* OBJECTIVE: Copy each of the following items word for word, leaving nothing out.

[start of INPUT MATERIAL]

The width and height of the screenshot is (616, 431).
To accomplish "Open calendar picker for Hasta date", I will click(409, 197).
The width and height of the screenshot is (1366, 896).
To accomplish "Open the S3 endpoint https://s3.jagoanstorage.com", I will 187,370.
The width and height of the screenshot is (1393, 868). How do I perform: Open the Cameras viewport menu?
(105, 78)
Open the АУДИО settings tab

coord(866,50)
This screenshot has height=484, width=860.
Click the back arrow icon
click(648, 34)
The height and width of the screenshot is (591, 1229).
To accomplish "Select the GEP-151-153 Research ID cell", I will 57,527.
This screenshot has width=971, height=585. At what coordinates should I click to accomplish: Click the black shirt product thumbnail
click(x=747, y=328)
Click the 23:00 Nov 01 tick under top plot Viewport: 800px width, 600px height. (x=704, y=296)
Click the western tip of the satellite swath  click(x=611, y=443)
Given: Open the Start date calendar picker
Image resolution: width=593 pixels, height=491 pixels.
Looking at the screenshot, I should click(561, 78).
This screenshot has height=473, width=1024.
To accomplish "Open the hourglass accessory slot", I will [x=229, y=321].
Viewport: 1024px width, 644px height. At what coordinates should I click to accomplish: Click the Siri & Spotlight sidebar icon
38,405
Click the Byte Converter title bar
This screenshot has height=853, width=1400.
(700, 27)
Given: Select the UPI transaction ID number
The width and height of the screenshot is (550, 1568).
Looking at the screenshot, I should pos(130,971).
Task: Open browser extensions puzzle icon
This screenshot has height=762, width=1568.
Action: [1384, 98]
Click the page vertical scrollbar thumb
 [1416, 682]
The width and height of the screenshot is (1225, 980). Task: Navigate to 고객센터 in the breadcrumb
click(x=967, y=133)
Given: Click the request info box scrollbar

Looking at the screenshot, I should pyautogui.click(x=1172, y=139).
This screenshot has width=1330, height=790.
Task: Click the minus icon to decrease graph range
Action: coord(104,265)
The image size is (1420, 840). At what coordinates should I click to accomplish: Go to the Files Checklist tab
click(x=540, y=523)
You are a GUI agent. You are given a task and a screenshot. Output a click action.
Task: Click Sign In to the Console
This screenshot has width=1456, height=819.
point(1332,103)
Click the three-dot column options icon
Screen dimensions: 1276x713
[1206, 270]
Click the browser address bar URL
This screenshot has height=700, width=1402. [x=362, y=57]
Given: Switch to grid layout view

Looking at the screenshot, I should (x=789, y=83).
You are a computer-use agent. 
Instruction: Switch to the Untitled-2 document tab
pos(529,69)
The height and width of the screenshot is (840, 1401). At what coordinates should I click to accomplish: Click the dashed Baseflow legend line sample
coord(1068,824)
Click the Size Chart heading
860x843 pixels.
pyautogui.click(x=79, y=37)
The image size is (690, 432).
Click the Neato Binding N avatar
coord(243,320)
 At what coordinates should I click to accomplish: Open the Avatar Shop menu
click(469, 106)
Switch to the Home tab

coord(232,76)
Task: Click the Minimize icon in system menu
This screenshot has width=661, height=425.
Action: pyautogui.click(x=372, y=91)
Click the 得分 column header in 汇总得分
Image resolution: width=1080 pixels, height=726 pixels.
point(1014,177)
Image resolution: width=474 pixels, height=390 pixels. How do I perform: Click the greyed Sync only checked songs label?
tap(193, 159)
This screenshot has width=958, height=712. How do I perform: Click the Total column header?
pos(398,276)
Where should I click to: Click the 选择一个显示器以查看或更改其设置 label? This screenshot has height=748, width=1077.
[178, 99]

[end of INPUT MATERIAL]

* SOLUTION FOR THIS EXERCISE:
The width and height of the screenshot is (616, 431).
To accomplish "Open calendar picker for Hasta date", I will click(409, 197).
The width and height of the screenshot is (1366, 896).
To accomplish "Open the S3 endpoint https://s3.jagoanstorage.com", I will 187,370.
The width and height of the screenshot is (1393, 868). How do I perform: Open the Cameras viewport menu?
(105, 78)
Open the АУДИО settings tab

coord(866,50)
This screenshot has height=484, width=860.
Click the back arrow icon
click(648, 34)
The height and width of the screenshot is (591, 1229).
To accomplish "Select the GEP-151-153 Research ID cell", I will 57,527.
This screenshot has width=971, height=585. At what coordinates should I click to accomplish: Click the black shirt product thumbnail
click(x=747, y=328)
Click the 23:00 Nov 01 tick under top plot Viewport: 800px width, 600px height. (x=704, y=296)
Click the western tip of the satellite swath  click(x=611, y=443)
Given: Open the Start date calendar picker
Image resolution: width=593 pixels, height=491 pixels.
Looking at the screenshot, I should click(561, 78).
This screenshot has height=473, width=1024.
To accomplish "Open the hourglass accessory slot", I will [x=229, y=321].
Viewport: 1024px width, 644px height. At what coordinates should I click to accomplish: Click the Siri & Spotlight sidebar icon
38,405
Click the Byte Converter title bar
This screenshot has height=853, width=1400.
(700, 27)
Given: Select the UPI transaction ID number
The width and height of the screenshot is (550, 1568).
Looking at the screenshot, I should pos(130,971).
Task: Open browser extensions puzzle icon
This screenshot has height=762, width=1568.
Action: [1384, 98]
Click the page vertical scrollbar thumb
 [1416, 682]
The width and height of the screenshot is (1225, 980). Task: Navigate to 고객센터 in the breadcrumb
click(x=967, y=133)
Given: Click the request info box scrollbar

Looking at the screenshot, I should pyautogui.click(x=1172, y=139).
This screenshot has width=1330, height=790.
Task: Click the minus icon to decrease graph range
Action: coord(104,265)
The image size is (1420, 840). At what coordinates should I click to accomplish: Go to the Files Checklist tab
click(x=540, y=523)
You are a GUI agent. You are given a task and a screenshot. Output a click action.
Task: Click Sign In to the Console
This screenshot has width=1456, height=819.
point(1332,103)
Click the three-dot column options icon
Screen dimensions: 1276x713
[1206, 270]
Click the browser address bar URL
This screenshot has height=700, width=1402. [x=362, y=57]
Given: Switch to grid layout view

Looking at the screenshot, I should (x=789, y=83).
You are a computer-use agent. 
Instruction: Switch to the Untitled-2 document tab
pos(529,69)
The height and width of the screenshot is (840, 1401). At what coordinates should I click to accomplish: Click the dashed Baseflow legend line sample
coord(1068,824)
Click the Size Chart heading
860x843 pixels.
pyautogui.click(x=79, y=37)
The image size is (690, 432).
Click the Neato Binding N avatar
coord(243,320)
 At what coordinates should I click to accomplish: Open the Avatar Shop menu
click(469, 106)
Switch to the Home tab

coord(232,76)
Task: Click the Minimize icon in system menu
This screenshot has width=661, height=425.
Action: pyautogui.click(x=372, y=91)
Click the 得分 column header in 汇总得分
Image resolution: width=1080 pixels, height=726 pixels.
point(1014,177)
Image resolution: width=474 pixels, height=390 pixels. How do I perform: Click the greyed Sync only checked songs label?
tap(193, 159)
This screenshot has width=958, height=712. How do I perform: Click the Total column header?
pos(398,276)
Where should I click to: Click the 选择一个显示器以查看或更改其设置 label? This screenshot has height=748, width=1077.
[178, 99]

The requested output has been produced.